- [What you have to do]
Given the records below, the lines starting at the line with "The width and" and ending at the line with "Click More details for LGW to CDG flight" should be output exactly, both end lines kept and pictures left out.

- [Data to examine]
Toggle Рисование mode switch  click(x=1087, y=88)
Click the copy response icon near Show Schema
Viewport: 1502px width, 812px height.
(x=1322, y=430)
==
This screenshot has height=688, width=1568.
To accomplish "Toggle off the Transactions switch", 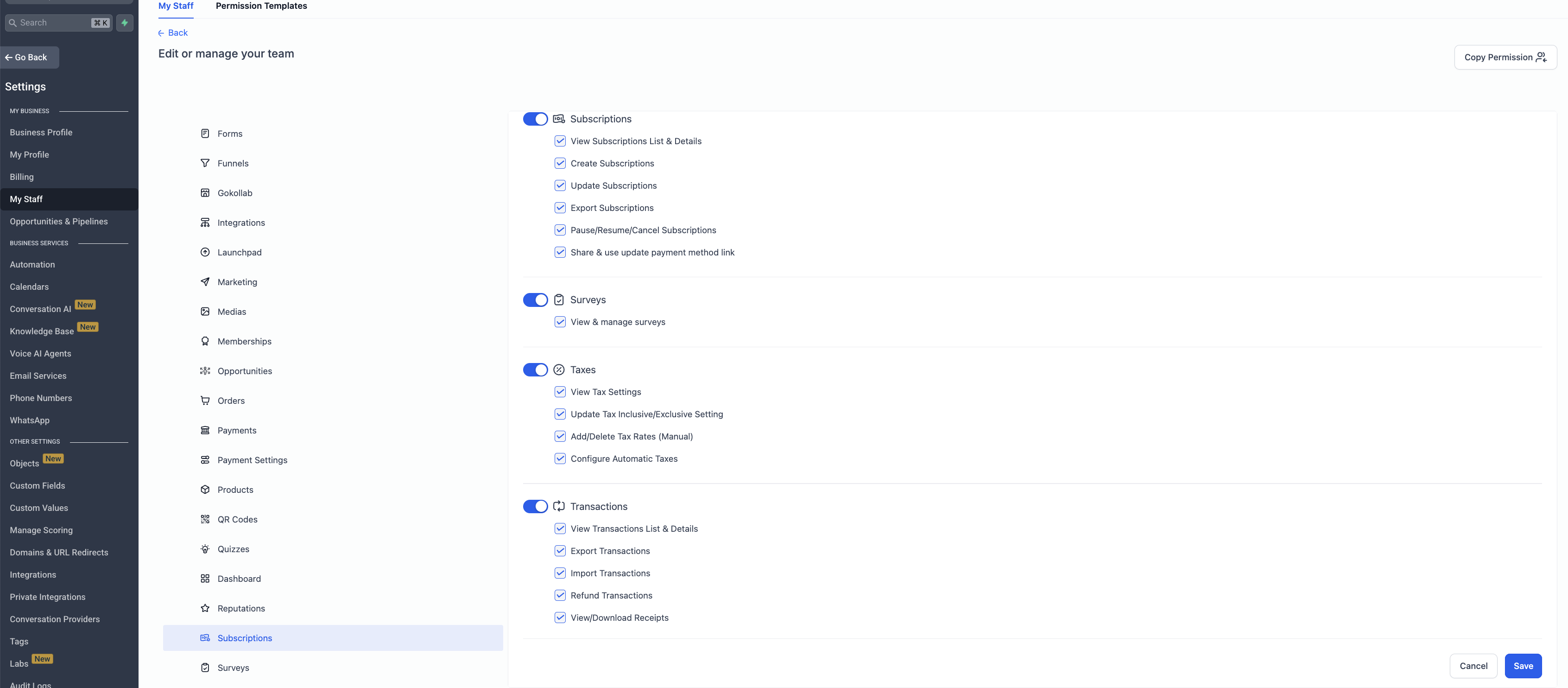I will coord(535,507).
==
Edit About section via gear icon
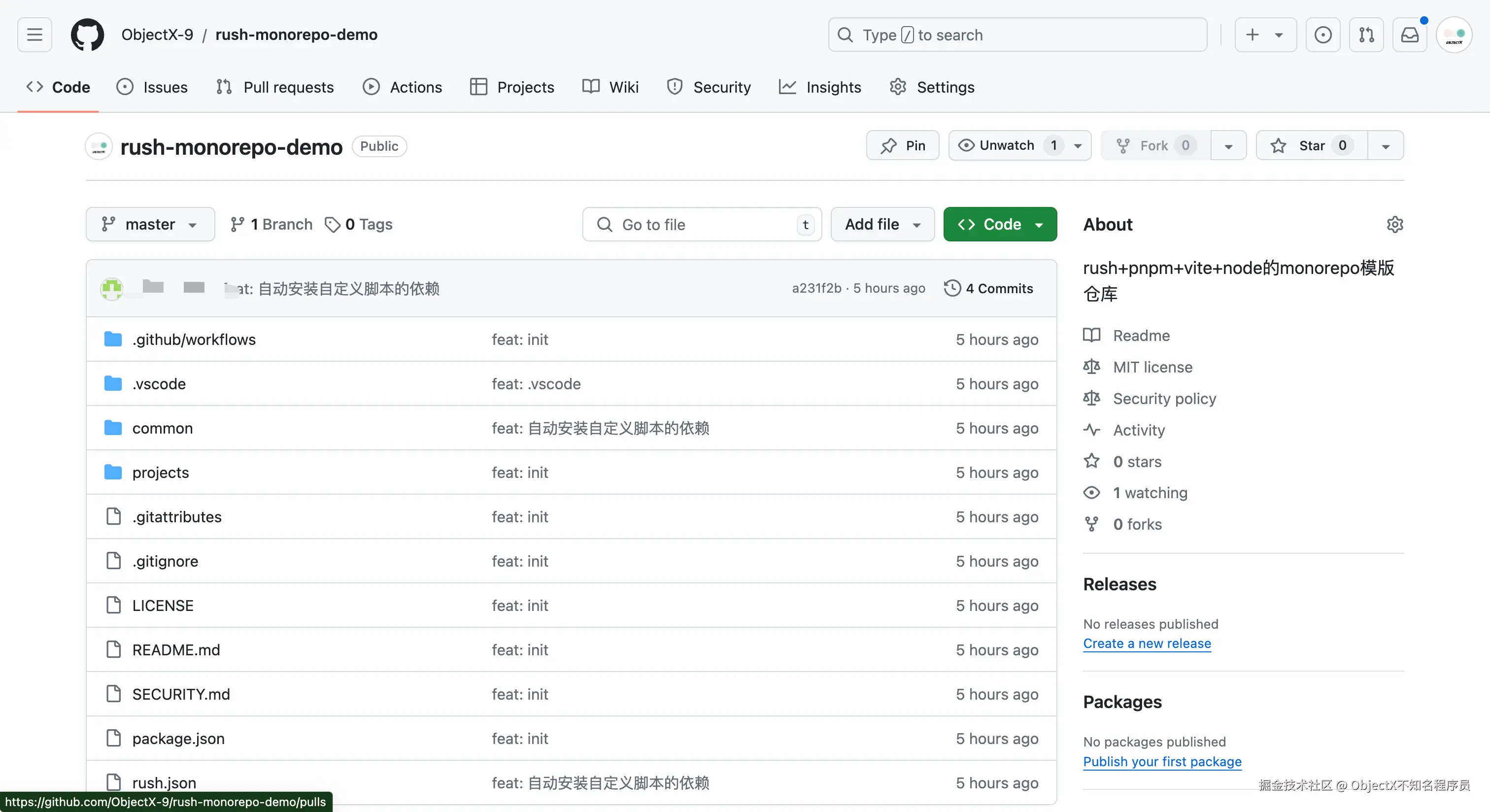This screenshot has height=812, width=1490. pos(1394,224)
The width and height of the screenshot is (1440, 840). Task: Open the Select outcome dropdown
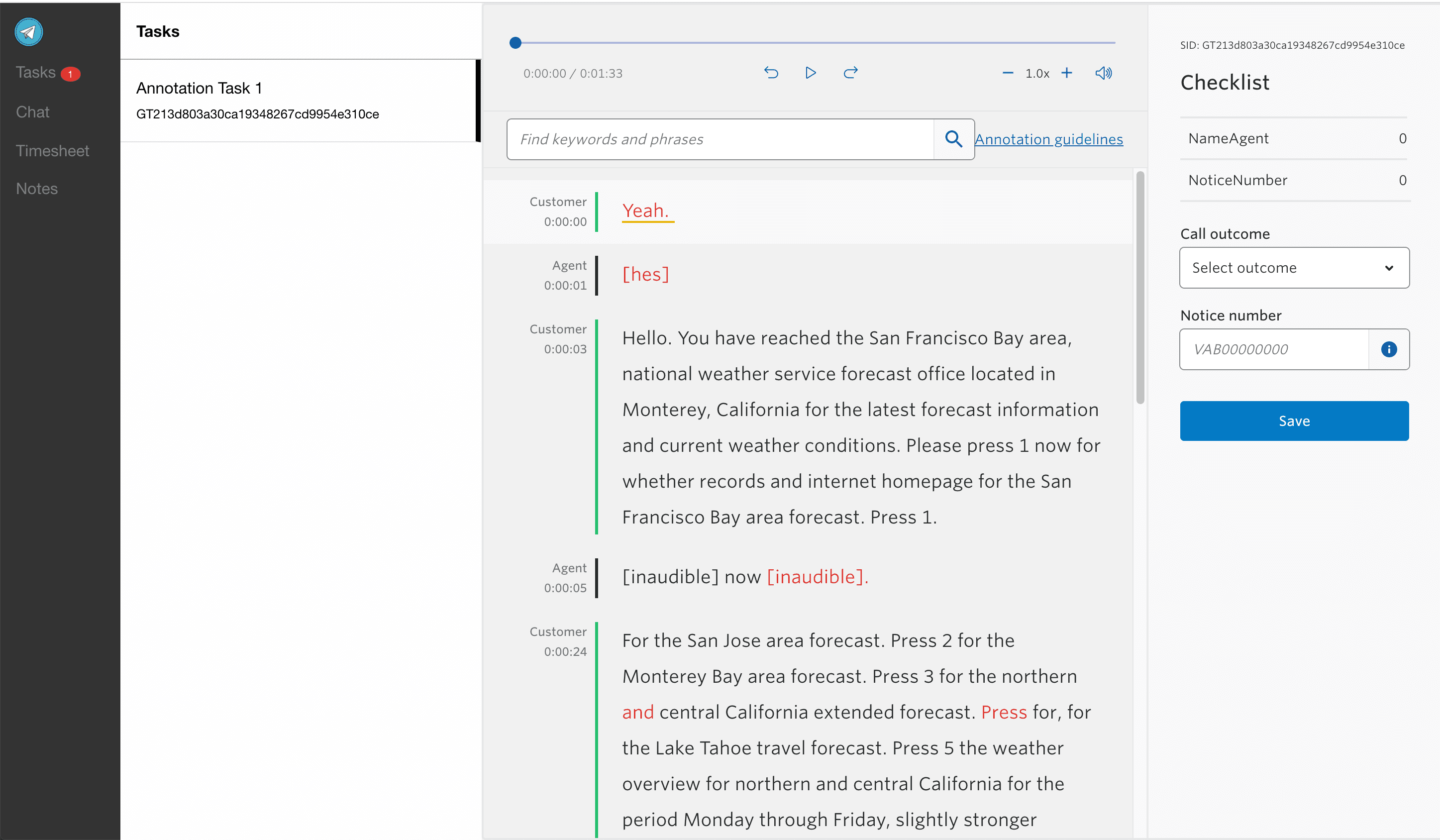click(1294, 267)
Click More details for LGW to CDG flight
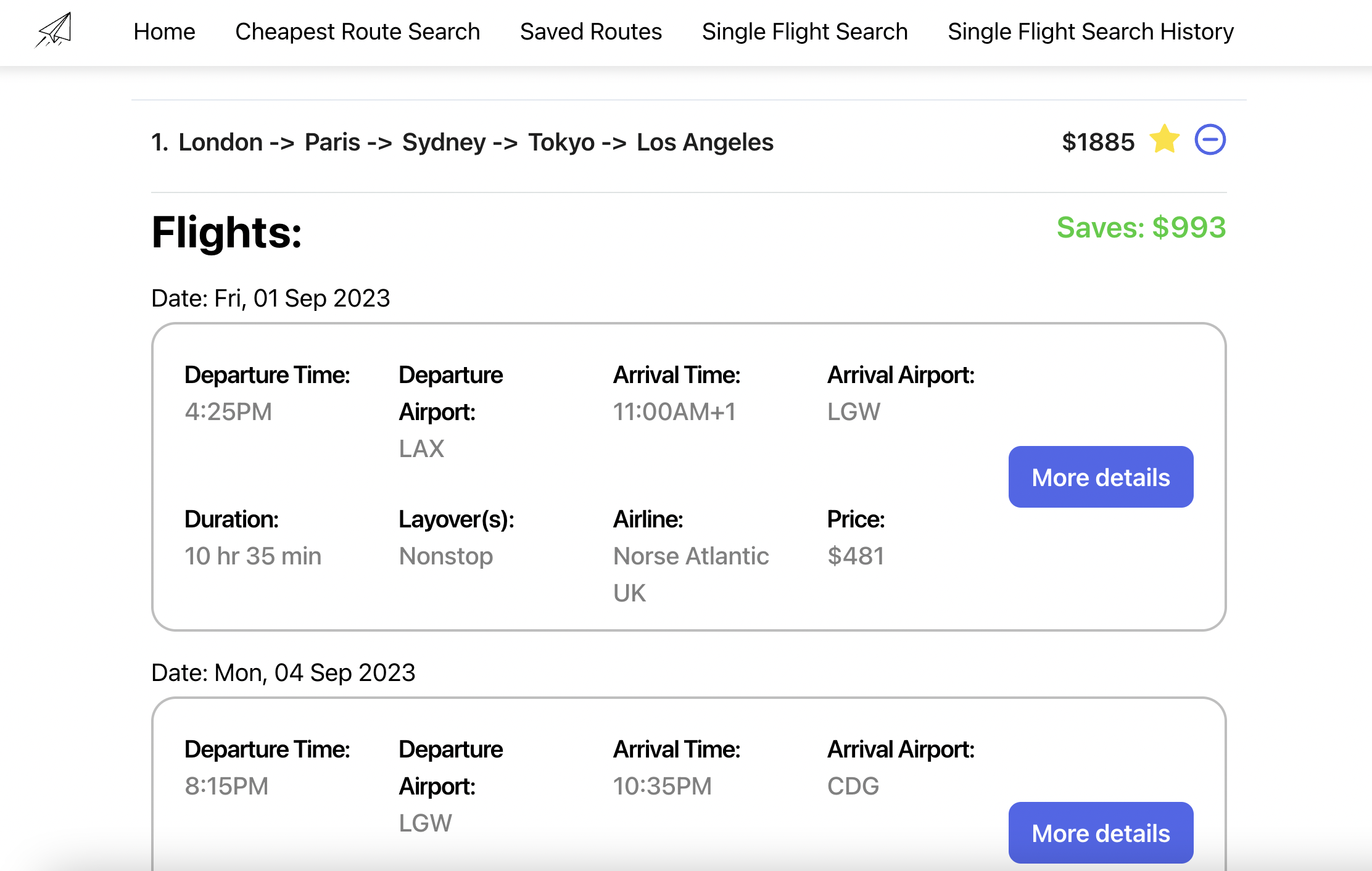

- [Exercise answer]
The width and height of the screenshot is (1440, 840). Task: Open the Select outcome dropdown
click(1294, 267)
Click More details for LGW to CDG flight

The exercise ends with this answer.